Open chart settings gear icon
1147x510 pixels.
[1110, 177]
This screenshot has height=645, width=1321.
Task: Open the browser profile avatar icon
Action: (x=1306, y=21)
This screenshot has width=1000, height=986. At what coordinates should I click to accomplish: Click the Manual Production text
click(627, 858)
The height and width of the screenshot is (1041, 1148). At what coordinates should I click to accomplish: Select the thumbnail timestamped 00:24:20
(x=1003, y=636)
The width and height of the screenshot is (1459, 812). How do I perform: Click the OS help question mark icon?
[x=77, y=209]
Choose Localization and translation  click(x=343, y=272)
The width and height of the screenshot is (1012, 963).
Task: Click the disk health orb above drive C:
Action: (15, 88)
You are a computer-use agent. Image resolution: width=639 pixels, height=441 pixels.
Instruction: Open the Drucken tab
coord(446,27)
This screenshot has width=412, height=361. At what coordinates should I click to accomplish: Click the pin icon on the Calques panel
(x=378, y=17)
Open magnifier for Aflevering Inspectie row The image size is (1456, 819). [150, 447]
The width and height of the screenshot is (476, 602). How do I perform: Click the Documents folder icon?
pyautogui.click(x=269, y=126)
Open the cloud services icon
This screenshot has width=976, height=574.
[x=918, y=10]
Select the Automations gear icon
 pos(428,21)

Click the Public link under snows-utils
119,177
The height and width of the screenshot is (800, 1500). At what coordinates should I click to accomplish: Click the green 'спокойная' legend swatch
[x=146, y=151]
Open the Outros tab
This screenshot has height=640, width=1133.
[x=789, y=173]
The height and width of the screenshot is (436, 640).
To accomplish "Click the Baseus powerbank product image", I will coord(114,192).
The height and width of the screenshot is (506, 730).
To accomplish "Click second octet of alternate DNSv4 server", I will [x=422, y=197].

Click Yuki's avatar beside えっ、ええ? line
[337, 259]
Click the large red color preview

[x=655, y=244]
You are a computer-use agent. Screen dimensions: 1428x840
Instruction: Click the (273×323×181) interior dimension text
- - -
● **PROBLEM**:
Copy the items above exactly, from the line with "Select the Automations gear icon" to the line with "[x=146, y=151]".

● **WRITTEN SOLUTION**:
Select the Automations gear icon
 pos(428,21)

Click the Public link under snows-utils
119,177
The height and width of the screenshot is (800, 1500). At what coordinates should I click to accomplish: Click the green 'спокойная' legend swatch
[x=146, y=151]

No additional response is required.